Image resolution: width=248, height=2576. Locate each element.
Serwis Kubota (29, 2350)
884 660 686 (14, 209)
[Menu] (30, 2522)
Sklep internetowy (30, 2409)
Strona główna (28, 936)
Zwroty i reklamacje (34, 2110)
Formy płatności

━━━━━━━━

## What the task asks:
An exact copy of all the entries above is what is needed.

## Answer space:
Image resolution: width=248, height=2576. Locate each element.
Serwis Kubota (29, 2350)
884 660 686 (14, 209)
[Menu] (30, 2522)
Sklep internetowy (30, 2409)
Strona główna (28, 936)
Zwroty i reklamacje (34, 2110)
Formy płatności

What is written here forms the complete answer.